Osterman shuddered with distaste. “You are such an animal.”
“So throw me a chunk of meat.” He moved his hand down to caress her crotch, and snatched it away with a hiss of distaste. “Yuck. She’s wet herself. I’ll back the van up to the cargo door. You got any more body bags? I don’t want her leaking in my trunk.”
“I’m almost out. It’s really hard to get those in bulk,” he said.
“Yeah, ain’t life difficult? Is that one of your annoying passive aggressive ways of asking me to get some more of them for you?”

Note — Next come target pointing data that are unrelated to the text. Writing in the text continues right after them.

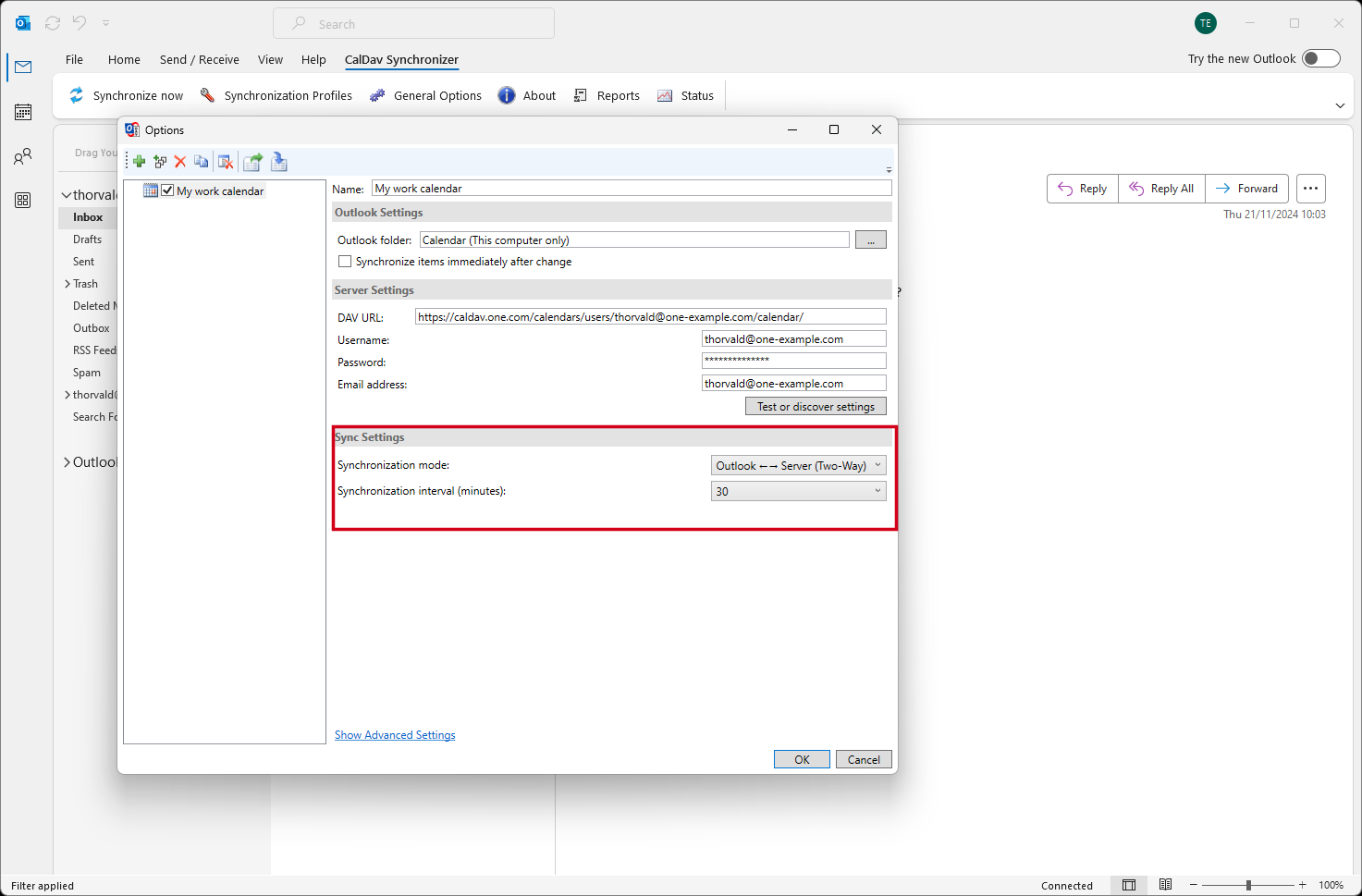Open the Synchronization mode dropdown

pos(877,465)
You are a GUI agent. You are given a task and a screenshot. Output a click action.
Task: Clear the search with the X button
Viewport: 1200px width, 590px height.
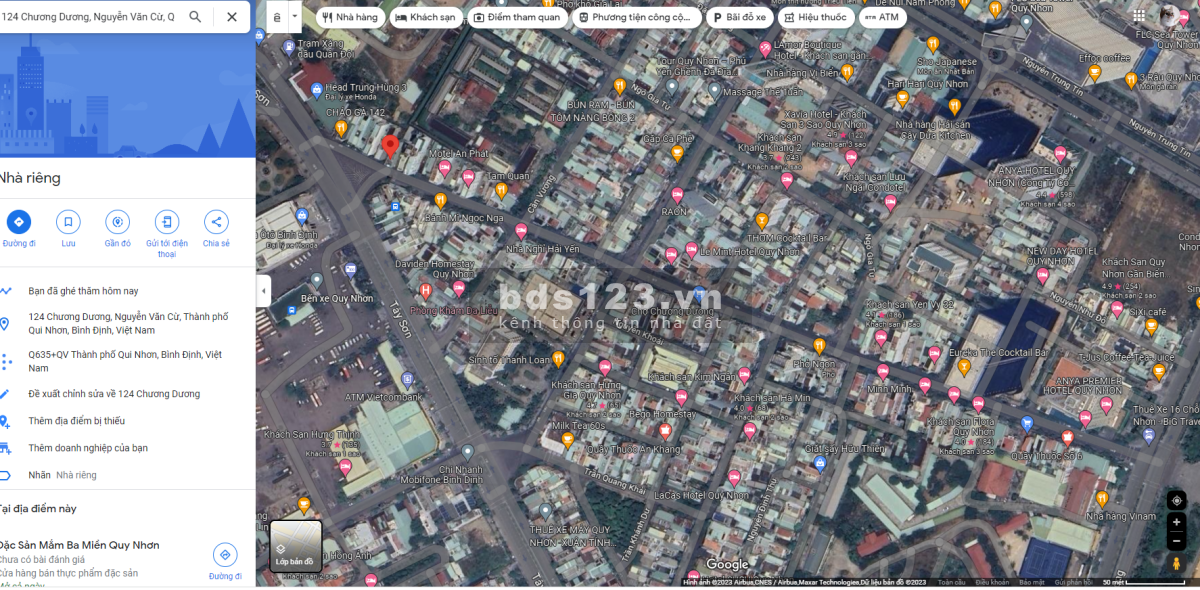click(232, 17)
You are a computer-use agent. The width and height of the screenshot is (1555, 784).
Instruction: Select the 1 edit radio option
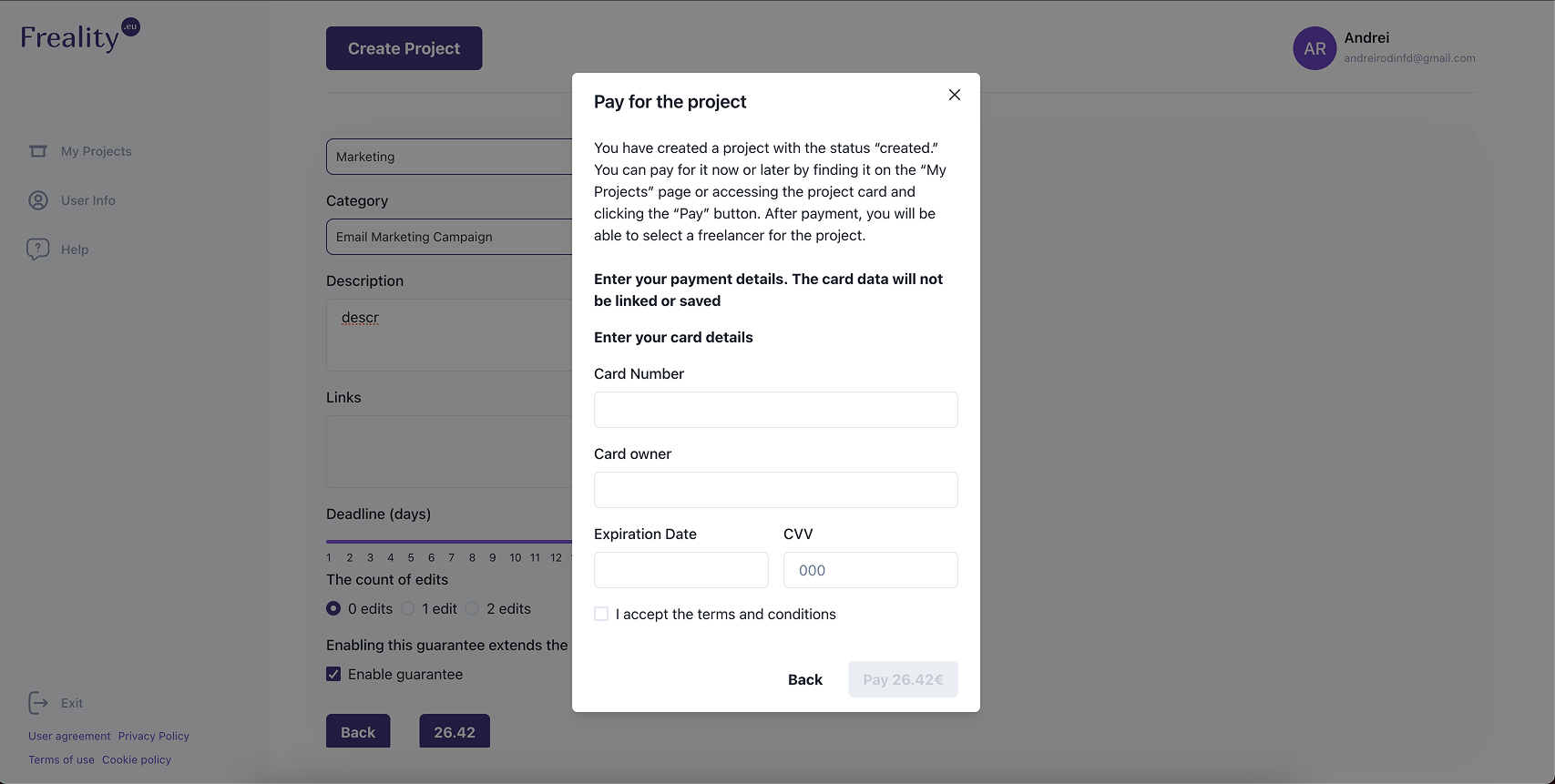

The door swung shut on their wrangling, leaving the vidcams to record the subject’s response to X-Cog NG-4. Wrists straining, heels drumming. Face locked in the rictus of an endless, silent scream.
Chapter 5
C rash. Bam. Kitchen cupboard doors bounced shut, and swung open again. Sean watched in horrified fascination as his older brother stormed around the dim kitchen of their father’s old house. “I don’t know why you’re so pissed with me,” he said plaintively. “I haven’t done anything wrong.” He paused for a moment. “Yet.”
Davy made a snarling noise. There was a squeak, and he was staring at a detached drawer, its handle torn half off. Rubber bands, nails and other detritus rattled onto the kitchen floor. He flung it away.
“Hah,” he muttered. “If I weren’t so pissed, that would be funny.”
The sun was long since hidden behind Endicott Bluff. They hadn’t bothered to light up the kerosene lamps yet. In fact, considering Davy’s current mood, perhaps the kerosene lamps were best left unlit.
Shadows were swallowing the room. The west window was a light show, ranging from fire-edged pink to mauve to deep, cobalt blue. A star hung in it. OK, a planet—Venus, if he recalled Dad’s astronomy lectures correctly.
But Davy wasn’t enjoying the sunset. He assaulted the cupboard, and another handle came loose. “Fuck,” he muttered. “Goddamn flimsy rotten piece of shit.” He hurled it against the opposite wall.
Crash, the handle hit a picture. Sean winced as glass shattered.
This was unnerving. Davy usually maintained near-pathological control over his emotions, with the notable exception of his passion for Margot, his new wife. On a normal day, it took the emotional equivalent of a catastrophic earthquake to make him lose his temper.
Davy rummaged through the cupboards. “I know there’s a bottle of Scotch around here. Unless you drank it and didn’t replace it.”
“Nope. I wouldn’t drink that stuff if you held a gun to my head. Would you calm the f*ck down? You’re making me tense.”
“I’m making you tense?” Davy spun and kicked the swinging door. Smash, and one side dangled forlornly from its bent, twisted hinge. “I’m the one who bailed your ass out, and I am making you tense?”
“You did not technically bail me out,” Sean pointed out. “I was not technically under arrest! I didn’t—”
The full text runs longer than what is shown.